───── Provided data

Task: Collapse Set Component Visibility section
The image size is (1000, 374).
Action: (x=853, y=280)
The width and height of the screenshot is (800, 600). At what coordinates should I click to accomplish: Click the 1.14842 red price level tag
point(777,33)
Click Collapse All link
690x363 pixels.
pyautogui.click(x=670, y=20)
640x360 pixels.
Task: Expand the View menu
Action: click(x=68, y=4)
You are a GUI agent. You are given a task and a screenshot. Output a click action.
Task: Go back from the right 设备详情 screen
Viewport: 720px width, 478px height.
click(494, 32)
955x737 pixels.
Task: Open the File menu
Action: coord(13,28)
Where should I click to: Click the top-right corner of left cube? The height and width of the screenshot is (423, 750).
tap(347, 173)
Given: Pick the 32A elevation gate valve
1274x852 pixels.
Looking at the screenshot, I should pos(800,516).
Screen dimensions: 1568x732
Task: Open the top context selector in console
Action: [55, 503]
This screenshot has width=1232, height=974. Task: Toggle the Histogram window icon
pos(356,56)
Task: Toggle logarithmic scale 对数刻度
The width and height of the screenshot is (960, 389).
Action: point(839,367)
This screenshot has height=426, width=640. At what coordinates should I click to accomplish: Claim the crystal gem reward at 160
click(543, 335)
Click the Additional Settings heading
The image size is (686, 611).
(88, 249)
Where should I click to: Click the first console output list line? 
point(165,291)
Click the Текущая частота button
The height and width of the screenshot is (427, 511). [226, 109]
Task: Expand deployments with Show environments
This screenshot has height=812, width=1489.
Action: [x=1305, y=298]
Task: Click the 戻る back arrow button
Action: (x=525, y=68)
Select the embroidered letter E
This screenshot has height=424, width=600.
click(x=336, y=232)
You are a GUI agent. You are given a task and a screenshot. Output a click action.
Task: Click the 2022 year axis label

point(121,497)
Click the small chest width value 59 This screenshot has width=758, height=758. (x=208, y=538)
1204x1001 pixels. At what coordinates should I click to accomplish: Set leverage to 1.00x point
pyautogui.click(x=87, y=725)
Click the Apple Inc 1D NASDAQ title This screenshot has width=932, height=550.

──────────

• _Required work_
Starting at the line that contains "Viewport: 720px width, 478px height.", retype each line through the last one in the records, both included, and add nothing.

• _Reply to the exercise_
Viewport: 720px width, 478px height.
click(494, 32)
955x737 pixels.
Task: Open the File menu
Action: coord(13,28)
Where should I click to: Click the top-right corner of left cube? The height and width of the screenshot is (423, 750).
tap(347, 173)
Given: Pick the 32A elevation gate valve
1274x852 pixels.
Looking at the screenshot, I should pos(800,516).
Screen dimensions: 1568x732
Task: Open the top context selector in console
Action: [55, 503]
This screenshot has width=1232, height=974. Task: Toggle the Histogram window icon
pos(356,56)
Task: Toggle logarithmic scale 对数刻度
The width and height of the screenshot is (960, 389).
Action: point(839,367)
This screenshot has height=426, width=640. At what coordinates should I click to accomplish: Claim the crystal gem reward at 160
click(543, 335)
Click the Additional Settings heading
The image size is (686, 611).
(88, 249)
Where should I click to: Click the first console output list line? 
point(165,291)
Click the Текущая частота button
The height and width of the screenshot is (427, 511). [226, 109]
Task: Expand deployments with Show environments
This screenshot has height=812, width=1489.
Action: [x=1305, y=298]
Task: Click the 戻る back arrow button
Action: (x=525, y=68)
Select the embroidered letter E
This screenshot has height=424, width=600.
click(x=336, y=232)
You are a GUI agent. You are given a task and a screenshot. Output a click action.
Task: Click the 2022 year axis label

point(121,497)
Click the small chest width value 59 This screenshot has width=758, height=758. (x=208, y=538)
1204x1001 pixels. At what coordinates should I click to accomplish: Set leverage to 1.00x point
pyautogui.click(x=87, y=725)
Click the Apple Inc 1D NASDAQ title This screenshot has width=932, height=550.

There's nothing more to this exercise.